━━ Text segment ━━
In the early days, it was clear Roger Ebert was going to make it big
By MICHAEL SNEED firstname.lastname@example.org April 4, 2013 8:18PM
FILE - This undated file photo originally released by Disney-ABC Domestic Television, shows movie critics Roger Ebert, right, and Gene Siskel. The Chicago Sun-Times is reporting that its film critic Roger Ebert died on Thursday, April 4, 2013. He was 70. Ebert and Siskel, who died in 1999, trademarked the "two thumbs up" phrase. (AP Photo/Disney-ABC Domestic Television) ORG XMIT: NYET837
Updated: April 8, 2013 4:27PM
Framing Roger Ebert. . .
Roger Ebert was a pudgy, nerdy kind of guy when I met him back in the late 1960s; probably going horizontal on a bar stool at O’Rourke’s Pub in Old Town — backdropped by a life-size poster of Brendan Behan spitting in your face.
But even back then, Ebert, the rumpled, intellectual, bespectacled doughboy, stood out.
━━━
━━ Data supplied ━━
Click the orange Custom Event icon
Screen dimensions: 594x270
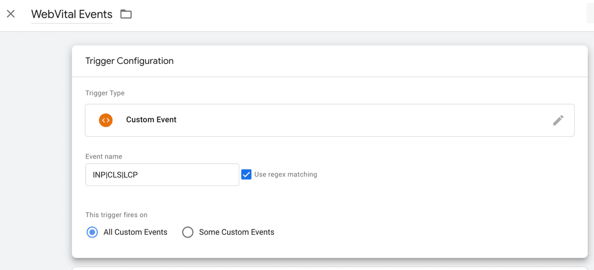[106, 120]
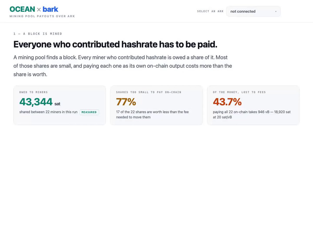
Task: Click the 'shared between 22 miners' text
Action: click(x=48, y=112)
━━━
# Your instructions:
Pick up the column on Roger Ebert right after its last sentence and keep it going.

# Written response:
He had it. You sensed he was going to make it. Many of us were still slogging it out at the legendary City News Bureau before the era of uberjournalism ushered in by the Watergate scandal, but he was on his way.
It was during those early reporting days that Ebert became a regular at O’Rourke’s, a writer’s lair appropriately suffused in cigarette smoke, tall tales and a never-ending supply of amber liquid.
It wasn’t unusual for Ebert to hold court in a wooden booth with his buddies Ed McCahill and Johnny McHugh, a Sligo man from Ireland with the gift of gab. The chat and clink of a few pints was usually accompanied by someone slipping a quarter in the jukebox to play “The Wild Colonial Boy” or the Beatles’ “Revolution”.
Although fiery fellow Chicago Sun-Times Pulitzer Prize winner Tom Fitzpatrick generally held sway as the bar’s sultan of swat, Ebert could be found at a front pub table listening and lecturing.
“He always had time for everybody,” said former Chicago Tribune reporter Dave Gilbert. “He could have been a know-it-all, but he wasn’t. He was a great raconteur. It wasn’t unusual for us to close down the bar after a night of conversation.”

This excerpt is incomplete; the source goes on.